The 2018 United States Senate election in West Virginia took place on November 6, 2018, to elect a member of the United States Senate to represent the State of West Virginia, concurrently with other elections to the United States Senate, elections to the United States House of Representatives, and various state and local elections. Incumbent Democratic Senator Joe Manchin won re-election to a second full term against Republican Patrick Morrisey, who at the time of the 2018 elections had been West Virginia's State Attorney General since 2013. This was one of ten Democratic-held Senate seats up for election in a state won by Donald Trump in the 2016 presidential election. Morrisey conceded on election night.

Manchin was considered to be among the most vulnerable Democratic senators facing re-election in 2018 due to the state's deepening partisan lean and his declining popularity. He ultimately won a second full term, though by a much narrower margin of 3.33% compared to his 2012 landslide, losing 28 counties he won in 2012 and outperforming the margins of defeat from both Barack Obama in 2012 and Hillary Clinton in 2016 by more than 40%.

As of , this is the last time that a Democrat won a congressional or statewide election in West Virginia, the last West Virginia U.S. Senate race where the winner did not win every county, the only general election defeat of Morrisey's career, and the last West Virginia U.S. Senate race where the winner received less than 68% of votes. Following his defeat in this election, Morrisey continued to serve as West Virginia's state attorney general until he won the 2024 West Virginia gubernatorial election and took office as the state's governor on January 13, 2025.

==Background==

West Virginia has not voted for a Democratic presidential nominee since 1996. The last presidential race where the Republican nominee did not win every county in West Virginia was in 2008. From 1959 to 2015, West Virginia was exclusively represented in the U.S. Senate by Democrats.

Manchin was first elected to the U.S. Senate in a 2010 special election, defeating Republican challenger John Raese.

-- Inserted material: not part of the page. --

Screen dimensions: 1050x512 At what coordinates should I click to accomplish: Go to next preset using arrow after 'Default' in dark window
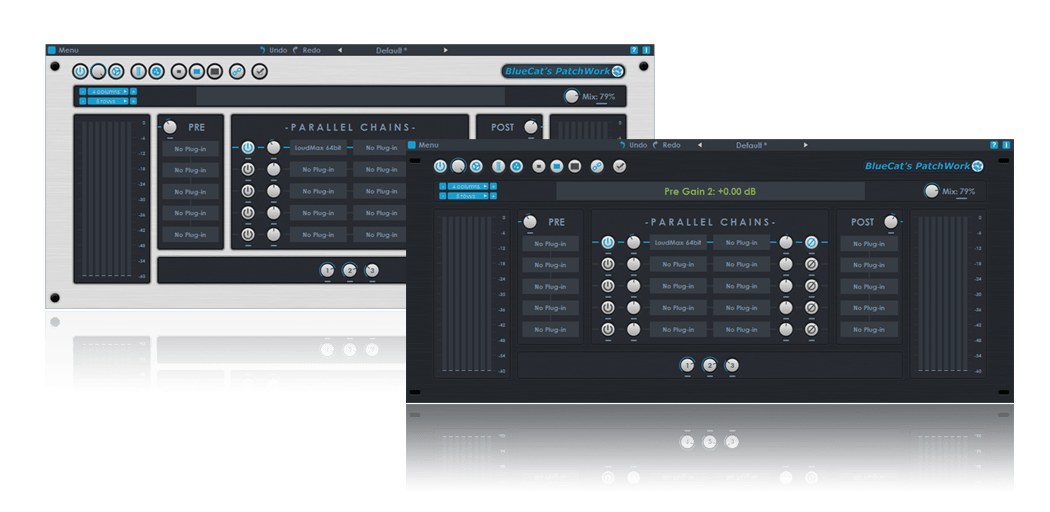pos(806,145)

Manchin defeated Raese a second time in 2012 to win his first full term in the Senate, receiving more than 60% of the vote and carrying all but three counties.

In 2016, Donald Trump won the state by a greater than 40-point margin over Hillary Clinton (68–26%), with Clinton's performance being the worst for either party in the state's history. Trump also won every county in the state.

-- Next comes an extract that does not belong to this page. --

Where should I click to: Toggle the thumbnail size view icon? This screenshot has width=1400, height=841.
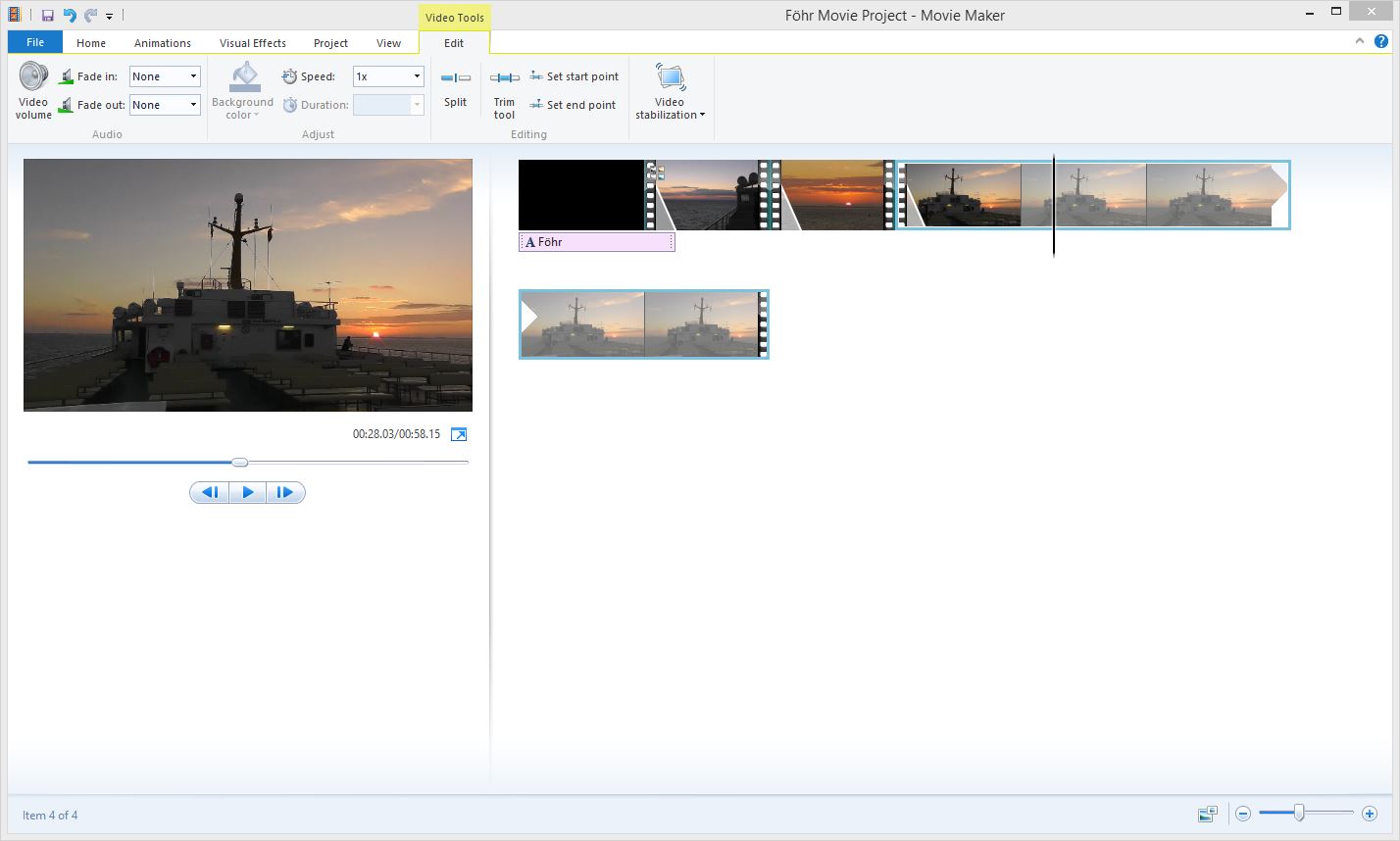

Concurrent with Trump's landslide 2016 victory in West Virginia, Democratic businessman Jim Justice won the gubernatorial election with 49% of the vote but changed his party affiliation back to Republican within a year (Justice had previously been a Republican prior to running as a Democrat for governor). Democrats lost almost every statewide office in the state in 2016, with State Treasurer John Perdue being the only statewide Democrat re-elected.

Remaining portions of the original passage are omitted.